The first six parts of our DORA blog series focused on interpreting regulatory expectations, implementing controls, and managing third-party risks. But as financial institutions move past initial compliance efforts, they face a bigger challenge: how to sustain cyber resilience over the long term.


DORA isn’t just about meeting checklists—it’s about creating a continuous, adaptive resilience strategy that evolves with threats, technology, and your ICT ecosystem. In this final installment, we explore how to move from point-in-time compliance to ongoing operational resilience.


From One-Time Compliance to Continuous Readiness


1. From One-Time Compliance to Continuous Readiness


Traditionally, compliance efforts in financial institutions have been driven by static, annual activities—such as scheduled audits, periodic vendor reviews, or point-in-time risk assessments. While that approach may satisfy legacy regulations, DORA explicitly shifts the focus from checkbox-style compliance to ongoing operational resilience.

The intent behind DORA is not only to verify that financial institutions have security controls in place, but also that they are continuously effective, monitored, and adaptive to emerging threats and operational changes.
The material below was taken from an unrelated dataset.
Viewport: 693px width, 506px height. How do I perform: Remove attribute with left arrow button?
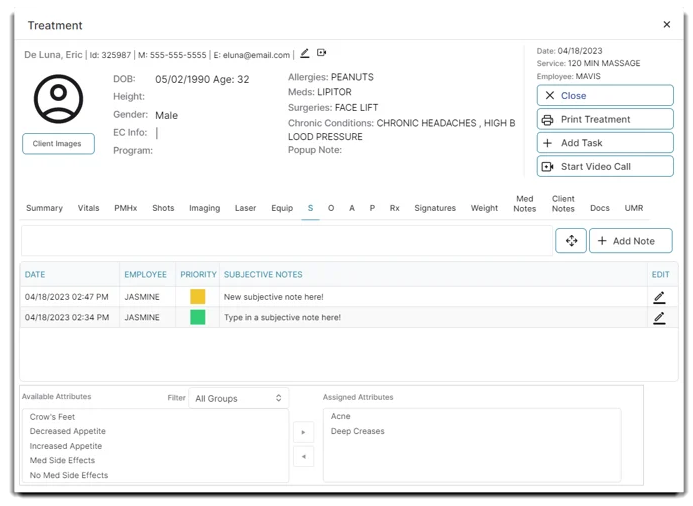point(303,456)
Here are key areas where the transition from one-time to continuous is most evident:


1-1 Security Monitoring is No Longer Occasional — It Must Be Ongoing


DORA Article 8 requires financial institutions to implement continuous monitoring of their ICT systems, including third-party services. This goes beyond scheduled vulnerability scans or quarterly system health checks.

Organizations must:

  • Continuously scan for vulnerabilities and misconfigurations

  • Detect security posture drift in real time

  • Implement alerting and escalation procedures across internal and vendor ecosystems


Example: A financial institution uses automated asset monitoring and detects a newly exposed cloud subdomain—previously untracked—prompting immediate remediation before exploitation.


1-2 Resilience Testing Must Be Iterative and Threat-Driven


DORA Articles 25–27 require realistic, scenario-based testing of systems, people, and processes.

This includes:

  • Threat-led penetration testing (TLPT)
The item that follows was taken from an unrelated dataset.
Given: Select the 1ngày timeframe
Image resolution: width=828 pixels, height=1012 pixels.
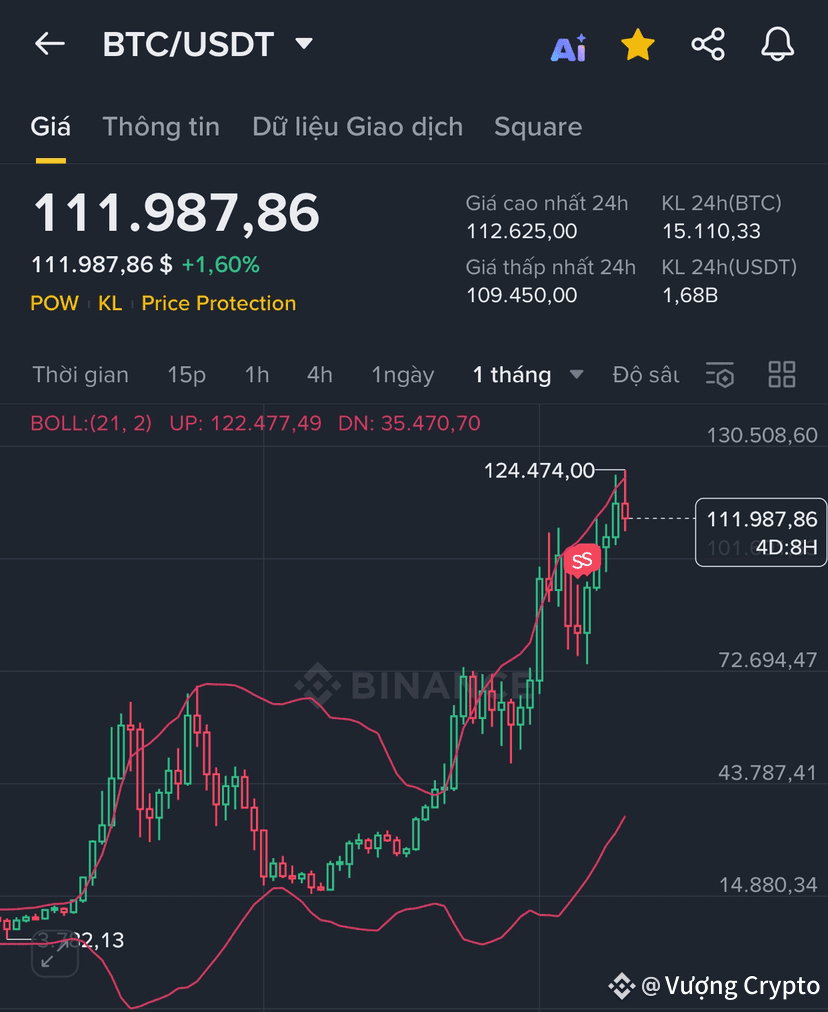Looking at the screenshot, I should coord(403,375).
  • Inclusion of critical third parties in simulation exercises

  • Regular testing of backup, failover, and continuity plans

  • Post-mortem reviews to drive continuous improvement


Example: A bank simulates a ransomware attack that disrupts both internal systems and vendor-hosted services. The results prompt revisions to its incident coordination playbook and contact protocols with suppliers.


1-3 Risk Assessments Must Evolve with Business and Technology


Risk isn’t static—and neither should your assessments be. Under DORA, institutions must update risk profiles when:

  • Migrating to new cloud or SaaS services

  • Adopting AI or API-heavy integrations

  • Merging/acquiring other businesses

  • Adding or changing ICT vendors


Example: After onboarding a new fintech analytics vendor, a Swiss institution automatically triggers a reassessment workflow to evaluate data protection, breach notification SLAs, and geographic hosting compliance.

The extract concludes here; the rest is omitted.